Automated Capability Discovery via Foundation Model Self-Exploration
Citation
Authors: Cong Lu, Shengran Hu, Jeff Clune Year: 2025 Venue: Preprint (arXiv) URL: http://arxiv.org/abs/2502.07577 Code: https://github.com/conglu1997/ACD
Abstract
Foundation models have become general-purpose assistants, exhibiting diverse capabilities across numerous domains. It remains challenging to precisely characterize the full spectrum of abilities and risks.
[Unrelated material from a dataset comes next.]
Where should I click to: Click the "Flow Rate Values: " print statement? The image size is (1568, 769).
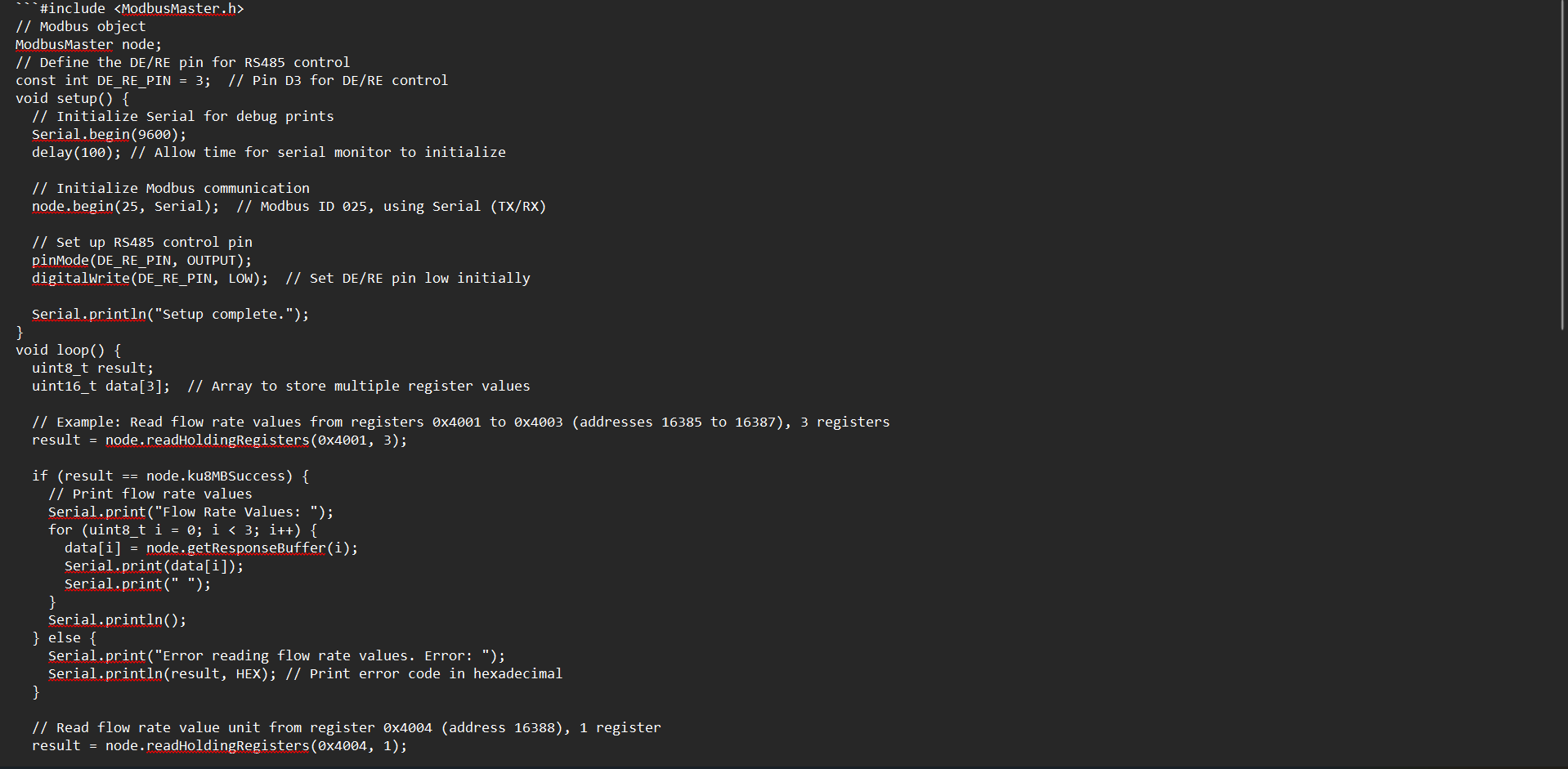click(x=191, y=512)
We introduce AUTOMATED CAPABILITY DISCOVERY (ACD), a framework that designates one foundation model as a scientist to systematically propose open-ended tasks probing the abilities of a subject model.
Summary
ACD uses one LLM as a “scientist” to automatically discover capabilities and failure modes in a “subject” LLM through open-ended task generation.
Key Contributions
- ACD framework for automated capability-discovery
- Open-ended task generation with interestingness filtering
- Automatic clustering into capability areas
- Validated scoring aligning with human evaluation
Core Concepts & Definitions
ACD Framework
- Scientist model: Proposes new task families
- Subject model: Attempts tasks
- Scoring via programmatic checks or LLM judge
Task Family
Structured set of tasks including:
- Specific task instances with unique data
- Instruction provision for subject model
- Scoring mechanism
Interestingness Filter
Uses embedding-based similarity to determine if proposed task is “interestingly new.”
Main Results
- 5000 generations → 1330 “interestingly new” tasks → 25 distinct capability clusters
- Human evaluation confirms high validity of auto-generated tasks
- Self-assessment reasonably aligns with human judgments
- Automatically generates “Capability Reports”
Relevance to Project
High — Directly applicable to our skill discovery:
- Could automate expansion of our skill ontology
- “Interestingness filter” relates to our fitness function
- Capability clustering maps to our induced ontology concept
- Self-exploration aligns with ontological-expansion
Questions & Notes
- Can we adapt ACD to discover skills rather than tasks?
- How does their clustering compare to our algebraic structure?
- Could “scientist model” help validate our skill compositions?